• Work task
Here the job is to print all of the entries below verbatim and leave out any picture.

• Records
#####
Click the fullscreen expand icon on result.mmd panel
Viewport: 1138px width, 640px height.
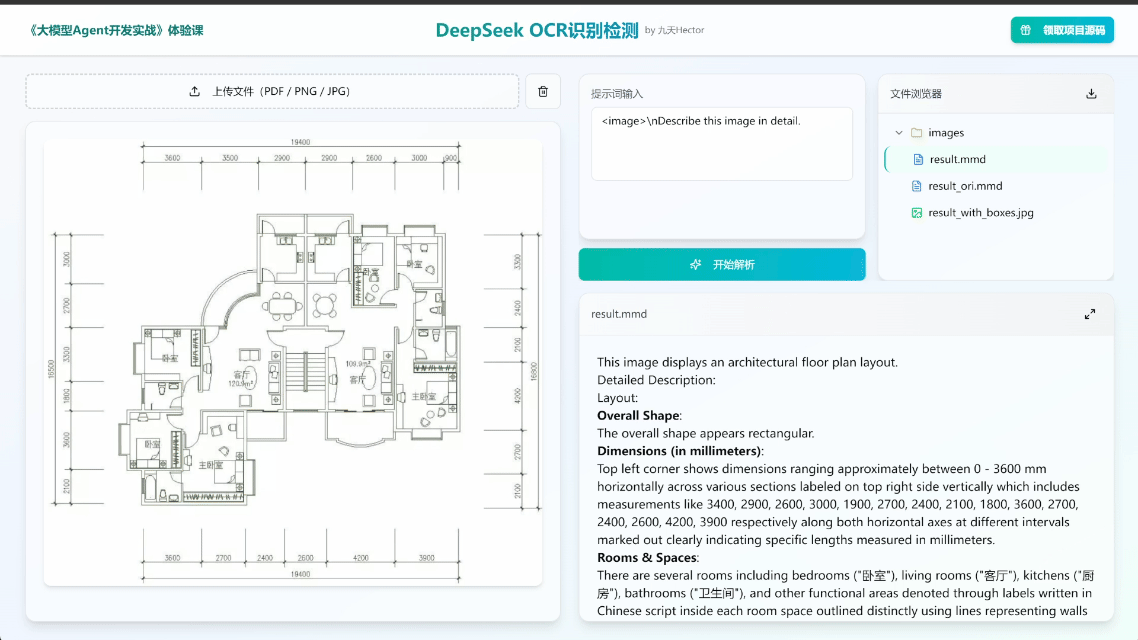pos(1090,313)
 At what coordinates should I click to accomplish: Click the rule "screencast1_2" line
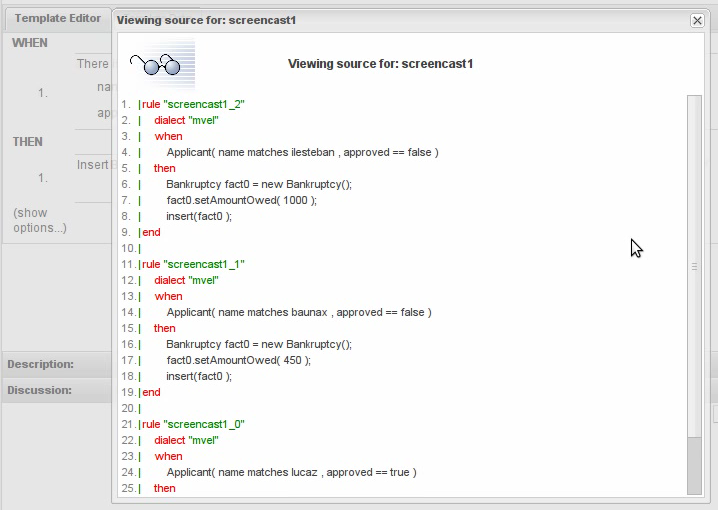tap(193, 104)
#####
• Your solution
Click the fullscreen expand icon on result.mmd panel
Viewport: 1138px width, 640px height.
pos(1090,313)
 At what coordinates should I click to accomplish: Click the rule "screencast1_2" line
tap(193, 104)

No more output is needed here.